#### EXERCISE INSTRUCTIONS
Write out all the data below exactly.

Segment Start: EXERCISE MATERIAL

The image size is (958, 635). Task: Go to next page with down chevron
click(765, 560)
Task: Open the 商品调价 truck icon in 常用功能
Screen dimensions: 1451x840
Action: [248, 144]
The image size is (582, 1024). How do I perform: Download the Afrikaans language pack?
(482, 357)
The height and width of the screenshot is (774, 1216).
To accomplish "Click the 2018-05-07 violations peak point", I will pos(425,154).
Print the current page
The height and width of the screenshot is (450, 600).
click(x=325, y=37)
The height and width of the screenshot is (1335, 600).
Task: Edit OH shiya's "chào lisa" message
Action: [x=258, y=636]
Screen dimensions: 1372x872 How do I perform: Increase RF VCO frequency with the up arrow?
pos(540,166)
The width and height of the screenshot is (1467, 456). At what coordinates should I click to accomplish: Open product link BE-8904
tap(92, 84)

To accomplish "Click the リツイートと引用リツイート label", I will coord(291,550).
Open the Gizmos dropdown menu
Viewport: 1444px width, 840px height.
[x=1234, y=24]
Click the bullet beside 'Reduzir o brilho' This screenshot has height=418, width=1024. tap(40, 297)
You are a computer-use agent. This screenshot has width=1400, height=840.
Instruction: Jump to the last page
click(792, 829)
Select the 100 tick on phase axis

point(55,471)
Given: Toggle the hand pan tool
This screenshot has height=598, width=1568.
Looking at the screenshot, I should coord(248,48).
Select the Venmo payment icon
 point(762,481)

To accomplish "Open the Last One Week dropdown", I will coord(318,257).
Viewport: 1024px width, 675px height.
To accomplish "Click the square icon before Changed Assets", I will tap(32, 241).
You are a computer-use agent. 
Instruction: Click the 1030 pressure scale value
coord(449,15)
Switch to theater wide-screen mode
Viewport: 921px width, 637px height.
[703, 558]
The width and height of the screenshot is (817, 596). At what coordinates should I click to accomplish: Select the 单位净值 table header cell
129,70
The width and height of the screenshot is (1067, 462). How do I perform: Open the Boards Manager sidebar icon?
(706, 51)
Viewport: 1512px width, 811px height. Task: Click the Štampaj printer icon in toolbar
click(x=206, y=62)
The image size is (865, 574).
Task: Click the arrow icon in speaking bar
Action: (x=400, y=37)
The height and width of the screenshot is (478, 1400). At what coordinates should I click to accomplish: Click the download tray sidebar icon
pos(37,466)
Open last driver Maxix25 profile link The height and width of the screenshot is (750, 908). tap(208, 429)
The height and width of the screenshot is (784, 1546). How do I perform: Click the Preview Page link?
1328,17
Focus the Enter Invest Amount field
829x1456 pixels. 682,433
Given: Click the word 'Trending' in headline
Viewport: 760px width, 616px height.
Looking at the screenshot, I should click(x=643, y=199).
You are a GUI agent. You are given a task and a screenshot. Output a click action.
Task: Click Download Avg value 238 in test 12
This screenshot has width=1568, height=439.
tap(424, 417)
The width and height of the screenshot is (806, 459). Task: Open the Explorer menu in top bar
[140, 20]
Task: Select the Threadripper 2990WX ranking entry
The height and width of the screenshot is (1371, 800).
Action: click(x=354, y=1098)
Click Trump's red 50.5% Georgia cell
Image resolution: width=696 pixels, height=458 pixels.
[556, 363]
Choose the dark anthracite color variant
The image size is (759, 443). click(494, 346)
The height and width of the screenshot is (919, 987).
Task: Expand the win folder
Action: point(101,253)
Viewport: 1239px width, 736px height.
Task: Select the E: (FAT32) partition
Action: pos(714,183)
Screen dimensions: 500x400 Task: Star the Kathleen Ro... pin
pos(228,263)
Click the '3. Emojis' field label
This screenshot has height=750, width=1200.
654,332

Segment End: EXERCISE MATERIAL

#### ANSWER TO THIS PROBLEM
The image size is (958, 635). Task: Go to next page with down chevron
click(765, 560)
Task: Open the 商品调价 truck icon in 常用功能
Screen dimensions: 1451x840
Action: [248, 144]
The image size is (582, 1024). How do I perform: Download the Afrikaans language pack?
(482, 357)
The height and width of the screenshot is (774, 1216).
To accomplish "Click the 2018-05-07 violations peak point", I will pos(425,154).
Print the current page
The height and width of the screenshot is (450, 600).
click(x=325, y=37)
The height and width of the screenshot is (1335, 600).
Task: Edit OH shiya's "chào lisa" message
Action: [x=258, y=636]
Screen dimensions: 1372x872 How do I perform: Increase RF VCO frequency with the up arrow?
pos(540,166)
The width and height of the screenshot is (1467, 456). At what coordinates should I click to accomplish: Open product link BE-8904
tap(92, 84)

To accomplish "Click the リツイートと引用リツイート label", I will coord(291,550).
Open the Gizmos dropdown menu
Viewport: 1444px width, 840px height.
[x=1234, y=24]
Click the bullet beside 'Reduzir o brilho' This screenshot has height=418, width=1024. tap(40, 297)
You are a computer-use agent. This screenshot has width=1400, height=840.
Instruction: Jump to the last page
click(792, 829)
Select the 100 tick on phase axis

point(55,471)
Given: Toggle the hand pan tool
This screenshot has height=598, width=1568.
Looking at the screenshot, I should coord(248,48).
Select the Venmo payment icon
 point(762,481)

To accomplish "Open the Last One Week dropdown", I will coord(318,257).
Viewport: 1024px width, 675px height.
To accomplish "Click the square icon before Changed Assets", I will tap(32, 241).
You are a computer-use agent. 
Instruction: Click the 1030 pressure scale value
coord(449,15)
Switch to theater wide-screen mode
Viewport: 921px width, 637px height.
[703, 558]
The width and height of the screenshot is (817, 596). At what coordinates should I click to accomplish: Select the 单位净值 table header cell
129,70
The width and height of the screenshot is (1067, 462). How do I perform: Open the Boards Manager sidebar icon?
(706, 51)
Viewport: 1512px width, 811px height. Task: Click the Štampaj printer icon in toolbar
click(x=206, y=62)
The image size is (865, 574).
Task: Click the arrow icon in speaking bar
Action: (x=400, y=37)
The height and width of the screenshot is (478, 1400). At what coordinates should I click to accomplish: Click the download tray sidebar icon
pos(37,466)
Open last driver Maxix25 profile link The height and width of the screenshot is (750, 908). tap(208, 429)
The height and width of the screenshot is (784, 1546). How do I perform: Click the Preview Page link?
1328,17
Focus the Enter Invest Amount field
829x1456 pixels. 682,433
Given: Click the word 'Trending' in headline
Viewport: 760px width, 616px height.
Looking at the screenshot, I should click(x=643, y=199).
You are a GUI agent. You are given a task and a screenshot. Output a click action.
Task: Click Download Avg value 238 in test 12
This screenshot has width=1568, height=439.
tap(424, 417)
The width and height of the screenshot is (806, 459). Task: Open the Explorer menu in top bar
[140, 20]
Task: Select the Threadripper 2990WX ranking entry
The height and width of the screenshot is (1371, 800).
Action: click(x=354, y=1098)
Click Trump's red 50.5% Georgia cell
Image resolution: width=696 pixels, height=458 pixels.
[556, 363]
Choose the dark anthracite color variant
The image size is (759, 443). click(494, 346)
The height and width of the screenshot is (919, 987).
Task: Expand the win folder
Action: point(101,253)
Viewport: 1239px width, 736px height.
Task: Select the E: (FAT32) partition
Action: pos(714,183)
Screen dimensions: 500x400 Task: Star the Kathleen Ro... pin
pos(228,263)
Click the '3. Emojis' field label
This screenshot has height=750, width=1200.
654,332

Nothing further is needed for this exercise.